§ EXCERPT TO READ:
□ □ □ □ □

With one perfect riff and one certifiably loony cocaine-glorifying chorus, Buckcherry did what several crates worth of stellar Scandinavian hard-rock bands and the Tight Brothers from Way Back When couldn’t: they got an AC/DC song — their breakthrough single, “Lit Up” — on commercial modern-rock radio. And they did it because they sounded not like a punk band bridging the gap between Social Distortion and Guns N’ Roses (e.g., Backyard Babies, whose new Brand New Hate will be released this month by Warner Bros. in almost every country on earth except the US) but like a Sunset Strip club band who’d been frozen on ice for 15 years. Which is to say you can’t fake a song like Time Bomb’s title track, whose rousing chorus sounds like AC/DC the way the Sex Pistols might have played it and sums up a rock-and-roll world view that hasn’t been stated as succinctly since the real party moved from Hollywood down to Compton — to wit, “Life ain’t nuthin’ but bitches and money.” Time Bomb has everything you could want out of a summer blockbuster in a season shaping up to be the hardest-rocking in recent memory: stubbornly minimalist one-note bass throbs, fatuous open-chord strut, obstinately sleazy vocal hysterics, and the inevitable melodramatic piano ballad, reviving a convention that’s been in mothballs since GNR’s “November Rain.”

The prospect of a summer-of-rock revival — spearheaded by the threat of a full-fledged Guns N’ Roses tour — is said to have kept Monster Magnet’s God Says No (A&M) off the shelves till now; it’s been out for months in Europe. Or perhaps A&M was just postponing the inevitable realization that the Magnet haven’t come up with a pyrotechnic follow-up to 1998’s Powertrip, the misanthropic, self-reflexive paean to sex, drugs, and rock and roll penned in homage to the Stooges’ Raw Power by frontman Dave Wyndorf during a brief Las Vegas bender. The sense of spontaneous combustion is gone — Wyndorf’s promise that he’d “never work another day in my life” seems to have been followed by several years of overwork. Even the standout tracks on God Says No — “Heads Explode,” the closing “Silver Future” — find the Magnet reverting to their blearily psychedelic, pre-stoner-rock selves.

□ □ □ □ □

§ PROVIDED INFORMATION:
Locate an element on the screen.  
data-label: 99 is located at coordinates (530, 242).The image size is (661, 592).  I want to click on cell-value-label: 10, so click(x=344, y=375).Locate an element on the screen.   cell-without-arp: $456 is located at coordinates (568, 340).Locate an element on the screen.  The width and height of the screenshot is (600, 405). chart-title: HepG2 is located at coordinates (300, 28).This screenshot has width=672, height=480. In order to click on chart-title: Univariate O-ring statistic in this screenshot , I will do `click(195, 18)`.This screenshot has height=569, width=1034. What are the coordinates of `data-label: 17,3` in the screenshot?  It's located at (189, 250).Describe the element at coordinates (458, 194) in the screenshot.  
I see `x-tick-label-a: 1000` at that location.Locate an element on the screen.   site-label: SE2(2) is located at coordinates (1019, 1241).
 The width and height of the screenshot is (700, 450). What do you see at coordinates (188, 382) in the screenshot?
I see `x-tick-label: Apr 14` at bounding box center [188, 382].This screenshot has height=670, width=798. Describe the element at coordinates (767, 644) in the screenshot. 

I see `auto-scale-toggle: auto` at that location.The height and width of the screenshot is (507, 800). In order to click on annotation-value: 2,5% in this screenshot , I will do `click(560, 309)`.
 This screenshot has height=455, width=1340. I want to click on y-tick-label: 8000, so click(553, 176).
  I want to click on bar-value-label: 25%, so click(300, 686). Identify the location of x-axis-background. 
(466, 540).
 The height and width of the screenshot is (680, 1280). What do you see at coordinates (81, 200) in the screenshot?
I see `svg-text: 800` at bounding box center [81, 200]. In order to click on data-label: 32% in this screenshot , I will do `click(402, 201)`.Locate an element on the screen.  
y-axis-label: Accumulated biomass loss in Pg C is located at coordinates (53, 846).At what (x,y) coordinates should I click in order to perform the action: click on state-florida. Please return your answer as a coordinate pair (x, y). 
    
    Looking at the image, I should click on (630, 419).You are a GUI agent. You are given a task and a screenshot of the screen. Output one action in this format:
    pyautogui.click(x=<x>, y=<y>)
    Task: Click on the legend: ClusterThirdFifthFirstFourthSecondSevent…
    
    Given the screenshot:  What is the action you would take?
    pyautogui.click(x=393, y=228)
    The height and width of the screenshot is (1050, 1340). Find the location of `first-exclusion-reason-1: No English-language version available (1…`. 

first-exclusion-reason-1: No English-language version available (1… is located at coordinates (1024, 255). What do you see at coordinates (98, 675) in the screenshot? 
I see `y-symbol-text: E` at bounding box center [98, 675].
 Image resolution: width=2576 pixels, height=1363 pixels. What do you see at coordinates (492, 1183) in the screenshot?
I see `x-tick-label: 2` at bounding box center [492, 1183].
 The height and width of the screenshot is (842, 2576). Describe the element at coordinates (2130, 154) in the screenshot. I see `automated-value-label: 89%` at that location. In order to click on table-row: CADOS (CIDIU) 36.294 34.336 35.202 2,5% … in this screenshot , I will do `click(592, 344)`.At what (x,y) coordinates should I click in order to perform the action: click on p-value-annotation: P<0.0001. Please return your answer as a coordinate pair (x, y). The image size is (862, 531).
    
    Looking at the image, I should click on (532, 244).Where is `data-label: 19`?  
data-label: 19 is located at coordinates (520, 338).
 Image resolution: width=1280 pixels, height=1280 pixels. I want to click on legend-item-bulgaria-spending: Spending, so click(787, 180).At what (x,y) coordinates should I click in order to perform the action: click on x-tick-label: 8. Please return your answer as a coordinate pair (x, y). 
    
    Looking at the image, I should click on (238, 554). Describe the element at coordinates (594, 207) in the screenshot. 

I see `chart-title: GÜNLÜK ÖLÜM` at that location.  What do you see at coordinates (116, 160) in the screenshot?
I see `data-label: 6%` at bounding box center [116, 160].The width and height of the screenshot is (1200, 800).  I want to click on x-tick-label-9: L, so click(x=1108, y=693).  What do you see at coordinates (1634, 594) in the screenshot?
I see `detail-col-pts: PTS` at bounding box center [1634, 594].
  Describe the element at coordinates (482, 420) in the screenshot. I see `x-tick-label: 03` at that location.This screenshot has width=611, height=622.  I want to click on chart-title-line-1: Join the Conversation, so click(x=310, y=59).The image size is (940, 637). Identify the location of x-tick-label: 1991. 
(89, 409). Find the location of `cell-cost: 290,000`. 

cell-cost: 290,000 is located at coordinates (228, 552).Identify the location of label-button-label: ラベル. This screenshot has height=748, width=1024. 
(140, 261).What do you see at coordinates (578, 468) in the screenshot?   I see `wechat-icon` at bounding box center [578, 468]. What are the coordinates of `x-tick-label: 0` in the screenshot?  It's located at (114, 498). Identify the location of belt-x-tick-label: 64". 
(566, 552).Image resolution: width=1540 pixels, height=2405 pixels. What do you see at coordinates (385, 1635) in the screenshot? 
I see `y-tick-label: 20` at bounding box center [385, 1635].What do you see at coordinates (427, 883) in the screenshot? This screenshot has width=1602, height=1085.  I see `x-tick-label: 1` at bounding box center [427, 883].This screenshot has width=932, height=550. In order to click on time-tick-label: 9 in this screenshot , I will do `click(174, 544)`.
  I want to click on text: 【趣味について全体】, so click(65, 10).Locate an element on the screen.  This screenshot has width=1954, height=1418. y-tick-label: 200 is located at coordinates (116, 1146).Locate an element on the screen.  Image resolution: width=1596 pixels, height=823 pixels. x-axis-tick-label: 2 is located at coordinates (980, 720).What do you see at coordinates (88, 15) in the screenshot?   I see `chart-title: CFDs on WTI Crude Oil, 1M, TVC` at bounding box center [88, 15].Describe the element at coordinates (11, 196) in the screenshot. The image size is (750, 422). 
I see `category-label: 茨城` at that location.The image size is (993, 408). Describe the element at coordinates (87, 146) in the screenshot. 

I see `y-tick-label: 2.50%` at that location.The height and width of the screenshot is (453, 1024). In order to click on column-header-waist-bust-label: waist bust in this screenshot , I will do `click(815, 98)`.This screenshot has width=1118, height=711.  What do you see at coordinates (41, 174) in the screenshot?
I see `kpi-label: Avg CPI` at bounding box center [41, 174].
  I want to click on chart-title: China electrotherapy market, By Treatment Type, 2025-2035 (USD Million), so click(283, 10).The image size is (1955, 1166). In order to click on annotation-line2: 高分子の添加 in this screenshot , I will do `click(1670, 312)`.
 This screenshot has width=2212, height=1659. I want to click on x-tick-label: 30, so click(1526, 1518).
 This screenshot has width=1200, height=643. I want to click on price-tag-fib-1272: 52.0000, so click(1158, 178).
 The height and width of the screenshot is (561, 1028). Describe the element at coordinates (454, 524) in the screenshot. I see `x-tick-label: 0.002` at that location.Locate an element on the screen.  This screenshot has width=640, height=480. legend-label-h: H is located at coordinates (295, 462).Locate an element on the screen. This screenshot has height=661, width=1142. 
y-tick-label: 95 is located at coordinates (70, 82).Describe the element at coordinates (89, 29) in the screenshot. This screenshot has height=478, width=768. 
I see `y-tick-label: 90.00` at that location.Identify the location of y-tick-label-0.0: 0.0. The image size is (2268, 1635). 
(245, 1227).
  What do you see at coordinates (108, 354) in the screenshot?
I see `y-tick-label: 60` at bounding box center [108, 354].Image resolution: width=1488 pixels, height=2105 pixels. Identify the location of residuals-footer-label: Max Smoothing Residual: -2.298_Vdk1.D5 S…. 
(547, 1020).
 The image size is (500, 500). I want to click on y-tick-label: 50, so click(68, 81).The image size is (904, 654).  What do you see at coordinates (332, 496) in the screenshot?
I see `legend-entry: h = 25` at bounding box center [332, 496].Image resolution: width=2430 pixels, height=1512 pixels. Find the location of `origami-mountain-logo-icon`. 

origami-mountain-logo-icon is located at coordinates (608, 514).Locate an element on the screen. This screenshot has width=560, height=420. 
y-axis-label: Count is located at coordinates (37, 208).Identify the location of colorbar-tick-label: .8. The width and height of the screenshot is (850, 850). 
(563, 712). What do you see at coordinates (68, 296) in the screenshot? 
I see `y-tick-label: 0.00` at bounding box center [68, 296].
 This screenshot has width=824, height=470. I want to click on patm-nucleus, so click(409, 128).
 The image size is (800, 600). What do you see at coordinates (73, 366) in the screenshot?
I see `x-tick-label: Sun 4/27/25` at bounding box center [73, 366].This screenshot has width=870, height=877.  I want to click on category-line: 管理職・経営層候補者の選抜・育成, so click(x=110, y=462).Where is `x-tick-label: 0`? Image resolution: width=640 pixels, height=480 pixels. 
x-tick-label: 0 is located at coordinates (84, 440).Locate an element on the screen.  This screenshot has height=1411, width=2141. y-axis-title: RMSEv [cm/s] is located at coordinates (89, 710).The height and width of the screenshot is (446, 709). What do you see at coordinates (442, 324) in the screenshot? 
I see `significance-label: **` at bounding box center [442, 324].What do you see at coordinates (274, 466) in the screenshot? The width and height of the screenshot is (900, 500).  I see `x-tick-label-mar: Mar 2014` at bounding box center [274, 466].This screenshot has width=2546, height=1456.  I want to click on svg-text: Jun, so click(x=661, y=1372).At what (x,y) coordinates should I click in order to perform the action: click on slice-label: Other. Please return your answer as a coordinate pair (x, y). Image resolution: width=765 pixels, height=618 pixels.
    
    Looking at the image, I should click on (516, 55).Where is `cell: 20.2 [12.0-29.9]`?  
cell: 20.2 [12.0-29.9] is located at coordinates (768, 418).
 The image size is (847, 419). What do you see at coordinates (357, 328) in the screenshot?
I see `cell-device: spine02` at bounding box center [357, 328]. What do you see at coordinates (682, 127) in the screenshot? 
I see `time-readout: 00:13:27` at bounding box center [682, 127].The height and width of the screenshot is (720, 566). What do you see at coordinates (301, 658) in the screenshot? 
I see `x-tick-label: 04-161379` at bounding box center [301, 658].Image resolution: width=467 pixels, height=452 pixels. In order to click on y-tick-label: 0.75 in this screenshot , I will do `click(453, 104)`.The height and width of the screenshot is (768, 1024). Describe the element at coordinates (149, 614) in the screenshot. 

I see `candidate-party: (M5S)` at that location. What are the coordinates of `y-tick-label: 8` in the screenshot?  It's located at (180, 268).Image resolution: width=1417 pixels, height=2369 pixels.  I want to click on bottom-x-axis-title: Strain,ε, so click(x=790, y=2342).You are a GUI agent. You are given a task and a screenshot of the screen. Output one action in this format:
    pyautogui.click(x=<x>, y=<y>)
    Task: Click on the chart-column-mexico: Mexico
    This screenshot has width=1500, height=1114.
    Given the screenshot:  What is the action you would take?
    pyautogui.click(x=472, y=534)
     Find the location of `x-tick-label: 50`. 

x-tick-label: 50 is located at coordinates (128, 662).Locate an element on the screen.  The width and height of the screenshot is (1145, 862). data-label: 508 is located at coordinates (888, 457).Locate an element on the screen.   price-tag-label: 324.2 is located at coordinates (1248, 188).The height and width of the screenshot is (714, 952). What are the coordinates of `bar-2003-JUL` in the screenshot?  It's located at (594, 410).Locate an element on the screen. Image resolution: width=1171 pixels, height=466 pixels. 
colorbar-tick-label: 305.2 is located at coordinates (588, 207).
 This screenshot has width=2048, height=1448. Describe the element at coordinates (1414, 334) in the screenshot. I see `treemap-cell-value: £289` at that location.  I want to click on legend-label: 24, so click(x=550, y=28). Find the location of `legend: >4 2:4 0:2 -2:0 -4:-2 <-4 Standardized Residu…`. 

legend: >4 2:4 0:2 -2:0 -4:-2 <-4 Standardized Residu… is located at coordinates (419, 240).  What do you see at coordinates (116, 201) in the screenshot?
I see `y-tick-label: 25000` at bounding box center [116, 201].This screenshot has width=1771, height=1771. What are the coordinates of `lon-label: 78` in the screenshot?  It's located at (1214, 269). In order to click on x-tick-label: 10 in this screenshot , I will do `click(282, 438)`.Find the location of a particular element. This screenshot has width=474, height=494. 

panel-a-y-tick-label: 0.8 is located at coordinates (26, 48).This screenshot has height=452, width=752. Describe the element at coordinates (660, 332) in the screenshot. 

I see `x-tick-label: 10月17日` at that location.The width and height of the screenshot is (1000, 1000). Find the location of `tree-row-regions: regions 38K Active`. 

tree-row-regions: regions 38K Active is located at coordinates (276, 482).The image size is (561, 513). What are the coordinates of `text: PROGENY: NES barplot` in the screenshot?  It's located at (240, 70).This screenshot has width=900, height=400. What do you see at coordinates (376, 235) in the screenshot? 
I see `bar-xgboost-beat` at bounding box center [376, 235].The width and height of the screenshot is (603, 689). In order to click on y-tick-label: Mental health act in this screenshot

□ □ □ □ □

§ WHAT TO PRODUCE:
Copy out the album review above about Buckcherry and Monster Magnet in full, word for word.

§ REPLY:
With one perfect riff and one certifiably loony cocaine-glorifying chorus, Buckcherry did what several crates worth of stellar Scandinavian hard-rock bands and the Tight Brothers from Way Back When couldn’t: they got an AC/DC song — their breakthrough single, “Lit Up” — on commercial modern-rock radio. And they did it because they sounded not like a punk band bridging the gap between Social Distortion and Guns N’ Roses (e.g., Backyard Babies, whose new Brand New Hate will be released this month by Warner Bros. in almost every country on earth except the US) but like a Sunset Strip club band who’d been frozen on ice for 15 years. Which is to say you can’t fake a song like Time Bomb’s title track, whose rousing chorus sounds like AC/DC the way the Sex Pistols might have played it and sums up a rock-and-roll world view that hasn’t been stated as succinctly since the real party moved from Hollywood down to Compton — to wit, “Life ain’t nuthin’ but bitches and money.” Time Bomb has everything you could want out of a summer blockbuster in a season shaping up to be the hardest-rocking in recent memory: stubbornly minimalist one-note bass throbs, fatuous open-chord strut, obstinately sleazy vocal hysterics, and the inevitable melodramatic piano ballad, reviving a convention that’s been in mothballs since GNR’s “November Rain.”

The prospect of a summer-of-rock revival — spearheaded by the threat of a full-fledged Guns N’ Roses tour — is said to have kept Monster Magnet’s God Says No (A&M) off the shelves till now; it’s been out for months in Europe. Or perhaps A&M was just postponing the inevitable realization that the Magnet haven’t come up with a pyrotechnic follow-up to 1998’s Powertrip, the misanthropic, self-reflexive paean to sex, drugs, and rock and roll penned in homage to the Stooges’ Raw Power by frontman Dave Wyndorf during a brief Las Vegas bender. The sense of spontaneous combustion is gone — Wyndorf’s promise that he’d “never work another day in my life” seems to have been followed by several years of overwork. Even the standout tracks on God Says No — “Heads Explode,” the closing “Silver Future” — find the Magnet reverting to their blearily psychedelic, pre-stoner-rock selves.